Late Thursday, SafeNet said the additional review process would involve "considerable expense" as well as taking several months so it had abandoned the bid, as allowed under the offer's terms. Yesterday nCipher tried to reassure investors, saying it agreed with SafeNet's decision because of the "time, cost and potential disruption to business" that could result from the protracted review. It added there were "good growth opportunities" in its markets.

Charles Stanley upgraded its stance on the stock to strong buy, saying the shares are worth 300p on their fundamentals so there was actually no premium being offered in the SafeNet deal.
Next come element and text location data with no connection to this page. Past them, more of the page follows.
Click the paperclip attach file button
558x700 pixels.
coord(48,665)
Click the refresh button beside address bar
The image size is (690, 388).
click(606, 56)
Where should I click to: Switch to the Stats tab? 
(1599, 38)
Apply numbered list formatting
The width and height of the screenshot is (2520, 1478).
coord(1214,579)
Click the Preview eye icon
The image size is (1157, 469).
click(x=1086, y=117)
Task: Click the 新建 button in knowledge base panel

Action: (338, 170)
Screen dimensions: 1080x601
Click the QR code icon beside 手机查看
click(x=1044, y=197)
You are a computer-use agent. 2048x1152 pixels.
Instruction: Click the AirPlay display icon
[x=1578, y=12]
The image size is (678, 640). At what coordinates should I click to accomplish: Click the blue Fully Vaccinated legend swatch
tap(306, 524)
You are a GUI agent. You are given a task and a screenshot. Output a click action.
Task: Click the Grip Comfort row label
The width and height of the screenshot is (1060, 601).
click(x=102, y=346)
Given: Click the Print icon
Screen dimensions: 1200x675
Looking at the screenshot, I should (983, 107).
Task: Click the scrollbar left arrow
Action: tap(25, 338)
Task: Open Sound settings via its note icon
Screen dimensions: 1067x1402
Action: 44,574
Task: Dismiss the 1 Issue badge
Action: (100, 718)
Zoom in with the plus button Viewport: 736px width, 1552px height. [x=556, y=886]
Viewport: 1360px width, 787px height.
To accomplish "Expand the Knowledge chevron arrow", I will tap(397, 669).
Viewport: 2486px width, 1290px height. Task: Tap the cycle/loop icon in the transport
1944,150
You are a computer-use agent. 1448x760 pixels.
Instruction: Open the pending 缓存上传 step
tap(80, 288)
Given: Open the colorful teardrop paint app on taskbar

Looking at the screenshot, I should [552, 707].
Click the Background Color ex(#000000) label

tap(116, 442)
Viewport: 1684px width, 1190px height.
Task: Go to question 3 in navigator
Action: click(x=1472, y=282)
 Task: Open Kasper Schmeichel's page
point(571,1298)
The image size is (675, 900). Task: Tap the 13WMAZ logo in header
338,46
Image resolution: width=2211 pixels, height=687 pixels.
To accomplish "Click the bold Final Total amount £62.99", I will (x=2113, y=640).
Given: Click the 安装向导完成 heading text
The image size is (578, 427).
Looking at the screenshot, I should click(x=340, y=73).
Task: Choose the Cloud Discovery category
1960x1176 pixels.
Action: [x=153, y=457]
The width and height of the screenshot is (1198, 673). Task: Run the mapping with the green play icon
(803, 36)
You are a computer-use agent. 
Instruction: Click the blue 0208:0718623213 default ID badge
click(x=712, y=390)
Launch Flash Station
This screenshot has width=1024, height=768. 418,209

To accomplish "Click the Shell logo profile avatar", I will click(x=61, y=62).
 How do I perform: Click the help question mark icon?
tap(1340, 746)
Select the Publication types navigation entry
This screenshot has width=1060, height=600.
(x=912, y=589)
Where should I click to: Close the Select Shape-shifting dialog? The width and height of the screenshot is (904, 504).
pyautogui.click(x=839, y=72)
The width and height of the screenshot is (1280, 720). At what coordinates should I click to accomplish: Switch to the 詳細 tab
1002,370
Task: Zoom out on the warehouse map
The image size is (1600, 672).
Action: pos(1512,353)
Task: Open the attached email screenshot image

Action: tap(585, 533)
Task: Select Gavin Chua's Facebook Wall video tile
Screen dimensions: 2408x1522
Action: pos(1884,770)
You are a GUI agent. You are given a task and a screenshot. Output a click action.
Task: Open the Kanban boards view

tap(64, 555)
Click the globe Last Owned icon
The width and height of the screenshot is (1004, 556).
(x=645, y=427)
Down on Aim, shares in investment group Elite Strategies added 1.62p to 4p as its main investment Retec Interface signed a £5m three-year deal with J Sainsbury to put its point of sale entertainment product into 100 stores.

Shares in Pavilion Insurance Network gained 0.12p to 4.5p as the insurer announced first-quarter sales hit "record" levels compared with last year while DVD technology firm Zoo Digital added 0.12p to 3.25p after announcing that licensing deals will generate £1.5m this year. Genesis Petroleum Corporation dropped 0.42p to 2.15p as the independent oil and gas producer announced plans to raise £3.5m in a placing at 1.25p a share. The cash will be used to support drilling plans in the North Sea. Mechanical and electrical contractor Metnor Group added 13p to 249p after a positive outlook statement alongside annual results. Finally the market welcomed IXEurope, the data hosting business that tried to float in late 2000. The shares were placed at 22p and finished their first day of dealings on Aim at 30p.

At home with Google

No business sector is safe from Google it would seem. Having moved into financial news, retailing, online payments, mapping and many other segments, the California-based search engine is now testing out a homes and property website. While Google Real Estate is only in what Google calls beta-test, and only offering homes for sale in the US, it has to be a worry for the likes of recently floated Rightmove, flat at 362.5p, Savills, down 10p at £12.80, and Countrywide, up 5p at 522.5p. If Google does make a serious move into the market for advertising property, it is also likely to create a headache for newspaper groups like Daily Mail & General Trust, down 13p at 667p, which also owns the websites Find a Property and Prime Location.